§ Your goal
Rewrite the exploration update below between "In the Gulf of Mexico, our" and "this appraisal location.", inclusive, replacing "Gunflint" with "the Gunflint prospect".

Noa started delivering gas in the second quarter, and we just now brought Pinnacles online after resolving some gas-specification issues. The cost of substitute fields in Israel is very expensive to us, so there's significant economic benefits to our customers and the people of Israel from these gas deliveries. Once Tamar is online, our work is not over by any means. Domestic demand continues to grow, and we're working on additional solutions to meet this growing demand.

With respect to exports, we're studying several options. The first phase of our pre-FEED work on LNG site locations has been completed. Additional concept selection studies will be completed before launching a FEED study targeted for the first half of next year. To complement our onshore initiatives, we're also developing floating LNG strategies. We're learning a lot about the technology that could be applied to Leviathan and Cyprus, and we're evaluating those options as well.

Discussions with potential Leviathan partners are ongoing, with several companies already having been through the data room and several more scheduled in the coming weeks. Also, we expect final recommendations from Israel's gas policy committee shortly. We're optimistic about both our domestic and export sales plans. We have numerous options. We'll continue to move forward in parallel several of these over the coming months.

Let me finish up with just a brief review of our exploration activities in each of our key offshore basins. In West Africa, we look forward to beginning the drilling of an exploration prospect offshore Cameroon, called Trema, around September 1 with Atwood Hunter rig. Trema is an oil prospect in about 2,000 feet of water, with gross unrisked mean resources of approximately 120 million barrels oil equivalent and a 38% geologic chance of success.

Following Trema, we plan to spot an appraisal well at our Carla discovery before the end of the year. Carla is located beneath the Alen field and has an estimated gross resource range of 35 million to 100 million barrels equivalent, with about 80% liquid content. Following Carla, we've got a deep inventory of West Africa drilling plan for 2013.

In the Gulf of Mexico, our appraisal well at Gunflint has reached TD at 29,975 feet. While we still have a rig on location and we're finishing up the open hole evaluation, we can provide a preliminary status at this time. Hydrocarbons have been found in several, but not all of the target sands that contain hydrocarbons in the original discovery well. The appraisal well has also confirmed excellent reservoir properties and continuity, thus establishing the commercial viability of the field. The results to date indicate that the resources are within Noble's previous range, although likely below the midpoint, given not all of the sands are showing pay at this appraisal location.

Our plan is to drill a new well later this year in the southern part of the field, which we expect will determine the development of Gunflint as either a subsea tieback or as an standalone host facility. The current well will be temporarily abandoned for future use as a producer.

Also in the Gulf of Mexico, we next plan to spud an exploration well at our Big Bend prospect later this year. This oil prospect is located near our second oil prospect named Troubadour. If successful, we envision using subsea tiebacks for these yields just as we recently completed Galapagos.

§ Text and element-pointing records
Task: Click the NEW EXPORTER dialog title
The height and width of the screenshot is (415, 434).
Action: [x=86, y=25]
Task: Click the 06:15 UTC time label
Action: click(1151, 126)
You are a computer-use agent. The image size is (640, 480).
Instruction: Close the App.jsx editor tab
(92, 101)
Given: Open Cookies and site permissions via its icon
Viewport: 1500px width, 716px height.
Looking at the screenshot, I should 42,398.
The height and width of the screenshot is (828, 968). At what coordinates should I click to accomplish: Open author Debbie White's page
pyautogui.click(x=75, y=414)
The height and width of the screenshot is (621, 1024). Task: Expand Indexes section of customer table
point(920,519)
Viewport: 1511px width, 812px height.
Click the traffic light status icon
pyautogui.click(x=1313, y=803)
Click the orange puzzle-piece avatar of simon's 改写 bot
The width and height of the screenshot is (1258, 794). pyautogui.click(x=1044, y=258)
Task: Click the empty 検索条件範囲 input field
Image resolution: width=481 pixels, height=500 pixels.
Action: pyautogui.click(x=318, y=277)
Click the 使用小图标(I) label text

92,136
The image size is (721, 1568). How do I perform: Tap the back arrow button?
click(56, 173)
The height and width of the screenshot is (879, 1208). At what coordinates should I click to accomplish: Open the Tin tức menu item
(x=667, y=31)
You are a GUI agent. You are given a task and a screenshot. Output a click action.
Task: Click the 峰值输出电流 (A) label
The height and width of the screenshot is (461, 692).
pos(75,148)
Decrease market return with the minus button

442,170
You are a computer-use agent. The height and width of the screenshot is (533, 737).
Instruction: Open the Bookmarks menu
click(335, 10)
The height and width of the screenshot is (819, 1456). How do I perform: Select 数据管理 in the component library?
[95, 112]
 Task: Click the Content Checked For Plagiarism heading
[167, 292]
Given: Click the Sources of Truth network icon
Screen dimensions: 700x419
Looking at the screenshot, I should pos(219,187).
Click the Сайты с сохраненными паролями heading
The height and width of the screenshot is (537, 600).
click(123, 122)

§ Result of this task
In the Gulf of Mexico, our appraisal well at the Gunflint prospect has reached TD at 29,975 feet. While we still have a rig on location and we're finishing up the open hole evaluation, we can provide a preliminary status at this time. Hydrocarbons have been found in several, but not all of the target sands that contain hydrocarbons in the original discovery well. The appraisal well has also confirmed excellent reservoir properties and continuity, thus establishing the commercial viability of the field. The results to date indicate that the resources are within Noble's previous range, although likely below the midpoint, given not all of the sands are showing pay at this appraisal location.